Let m1 and m2 belongs to the same orbit, that is m2=g∘m1 for some element g of a group G. Let us show that St(m2)=gSt(m1)g−1.
Let h∈St(m2). Then h∘m2=m2, and thus h∘(g∘m1)=g∘m1. It follows from definition of action that (hg)∘m1=g∘m1, and therefore, g−1∘((hg)∘m1)=g−1∘(g∘m1). Consequently, (g−1hg)∘m1=(g−1g)∘m1=e∘m1=m1. We conclude that g−1hg∈St(m1), and thus h∈gSt(m1)g−1. It follows that St(m2)⊂gSt(m1)g−1.
# # # # #
- [Instructions for the task]:
Write the next part of the proof about stabilizers of points in the same orbit, picking up after its last sentence. The data after this point comes from a separate source.

- [Data block]:
# # # # #
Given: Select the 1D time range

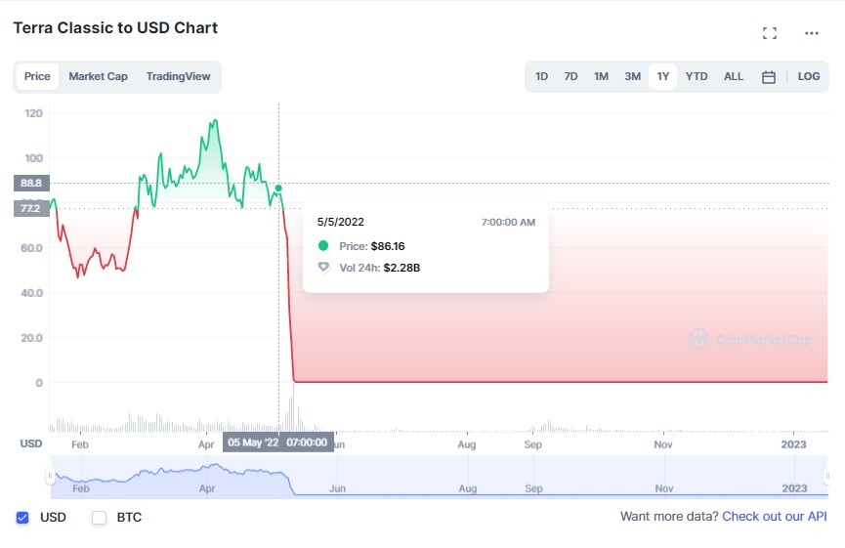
# # # # #
- [Response to this task]:
On the other hand, let h∈gSt(m1)g−1. Then h=gkg−1, where k∈St(m1), that is k∘m1=m1. It follows that h∘m2=(gkg−1)∘(g∘m1)=(gkg−1g)∘m1=(gk)∘m1=g∘(k∘m1)=g∘m1=m2 . We conclude that h∈St(m2), and therefore, gSt(m1)g−1⊂St(m2).
We concude that gSt(m1)g−1=St(m2), that is the stabilizers St(m1) and St(m2) are conjugate to each other.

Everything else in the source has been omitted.